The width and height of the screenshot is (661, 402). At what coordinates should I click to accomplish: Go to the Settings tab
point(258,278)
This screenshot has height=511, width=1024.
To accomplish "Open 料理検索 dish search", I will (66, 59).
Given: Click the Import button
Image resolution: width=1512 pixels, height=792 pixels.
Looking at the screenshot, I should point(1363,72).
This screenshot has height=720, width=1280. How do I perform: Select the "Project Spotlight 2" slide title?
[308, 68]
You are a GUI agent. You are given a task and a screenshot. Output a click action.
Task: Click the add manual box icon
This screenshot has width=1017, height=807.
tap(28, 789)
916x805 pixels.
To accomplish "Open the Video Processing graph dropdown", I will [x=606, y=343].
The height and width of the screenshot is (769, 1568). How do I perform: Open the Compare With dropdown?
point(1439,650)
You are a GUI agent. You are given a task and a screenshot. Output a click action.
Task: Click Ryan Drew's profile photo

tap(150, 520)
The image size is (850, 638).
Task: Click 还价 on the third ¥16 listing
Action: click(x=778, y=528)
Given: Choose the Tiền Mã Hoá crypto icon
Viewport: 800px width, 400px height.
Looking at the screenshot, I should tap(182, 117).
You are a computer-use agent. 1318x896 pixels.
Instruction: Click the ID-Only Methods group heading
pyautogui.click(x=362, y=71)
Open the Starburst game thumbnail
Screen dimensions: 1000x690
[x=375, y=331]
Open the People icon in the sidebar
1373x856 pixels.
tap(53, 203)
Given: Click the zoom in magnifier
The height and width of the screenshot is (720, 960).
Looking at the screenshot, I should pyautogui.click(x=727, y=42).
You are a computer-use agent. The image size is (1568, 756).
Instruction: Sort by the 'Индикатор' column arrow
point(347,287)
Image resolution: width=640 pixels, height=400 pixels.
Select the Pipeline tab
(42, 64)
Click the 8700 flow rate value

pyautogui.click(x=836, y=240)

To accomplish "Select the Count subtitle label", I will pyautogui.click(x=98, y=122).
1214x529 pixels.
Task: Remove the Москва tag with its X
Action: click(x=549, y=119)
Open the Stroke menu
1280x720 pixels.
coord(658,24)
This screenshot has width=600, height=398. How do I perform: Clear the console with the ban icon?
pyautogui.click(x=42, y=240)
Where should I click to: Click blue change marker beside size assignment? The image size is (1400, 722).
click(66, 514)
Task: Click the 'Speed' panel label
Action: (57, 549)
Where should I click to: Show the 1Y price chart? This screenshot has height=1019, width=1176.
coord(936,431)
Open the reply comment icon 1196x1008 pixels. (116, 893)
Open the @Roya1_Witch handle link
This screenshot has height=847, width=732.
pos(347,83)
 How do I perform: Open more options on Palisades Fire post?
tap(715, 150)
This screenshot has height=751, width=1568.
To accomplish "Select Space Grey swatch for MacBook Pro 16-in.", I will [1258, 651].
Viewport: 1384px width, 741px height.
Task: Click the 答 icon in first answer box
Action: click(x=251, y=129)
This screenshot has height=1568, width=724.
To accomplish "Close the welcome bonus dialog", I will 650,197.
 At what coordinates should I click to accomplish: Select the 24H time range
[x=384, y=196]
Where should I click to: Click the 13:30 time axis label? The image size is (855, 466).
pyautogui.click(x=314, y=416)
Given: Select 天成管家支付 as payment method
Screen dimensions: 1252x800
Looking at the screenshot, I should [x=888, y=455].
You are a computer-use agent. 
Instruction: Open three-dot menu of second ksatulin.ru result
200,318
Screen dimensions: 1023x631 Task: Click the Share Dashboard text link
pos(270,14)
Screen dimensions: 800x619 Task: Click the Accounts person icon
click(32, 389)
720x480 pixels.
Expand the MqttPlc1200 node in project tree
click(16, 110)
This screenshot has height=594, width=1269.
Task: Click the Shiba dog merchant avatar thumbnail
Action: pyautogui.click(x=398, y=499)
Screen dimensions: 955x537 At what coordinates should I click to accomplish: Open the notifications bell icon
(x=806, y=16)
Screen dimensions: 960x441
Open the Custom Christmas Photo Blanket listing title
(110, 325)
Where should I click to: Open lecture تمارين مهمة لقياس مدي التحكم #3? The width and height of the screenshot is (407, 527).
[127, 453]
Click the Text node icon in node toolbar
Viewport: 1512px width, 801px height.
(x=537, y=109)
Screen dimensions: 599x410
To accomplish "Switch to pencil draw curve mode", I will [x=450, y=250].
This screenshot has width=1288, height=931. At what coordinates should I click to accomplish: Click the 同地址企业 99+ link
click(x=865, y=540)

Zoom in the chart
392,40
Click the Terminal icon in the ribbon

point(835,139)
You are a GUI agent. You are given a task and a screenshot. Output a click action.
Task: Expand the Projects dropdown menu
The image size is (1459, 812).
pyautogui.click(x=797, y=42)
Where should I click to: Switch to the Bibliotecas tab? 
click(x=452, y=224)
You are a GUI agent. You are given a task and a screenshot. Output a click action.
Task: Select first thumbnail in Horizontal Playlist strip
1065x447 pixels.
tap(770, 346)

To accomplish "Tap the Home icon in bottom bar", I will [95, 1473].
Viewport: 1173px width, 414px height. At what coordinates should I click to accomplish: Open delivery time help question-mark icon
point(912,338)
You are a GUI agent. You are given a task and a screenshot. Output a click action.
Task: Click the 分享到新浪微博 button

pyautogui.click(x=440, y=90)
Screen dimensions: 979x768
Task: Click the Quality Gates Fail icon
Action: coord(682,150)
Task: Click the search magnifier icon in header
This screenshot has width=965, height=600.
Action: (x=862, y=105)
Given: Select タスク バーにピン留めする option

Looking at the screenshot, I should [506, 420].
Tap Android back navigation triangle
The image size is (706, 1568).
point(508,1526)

· · · · · · ·

Problem requirements: Take every line from the listing above that includes the word "magnifier" and copy it.

Response to the exercise:
Given: Click the zoom in magnifier
Task: Click the search magnifier icon in header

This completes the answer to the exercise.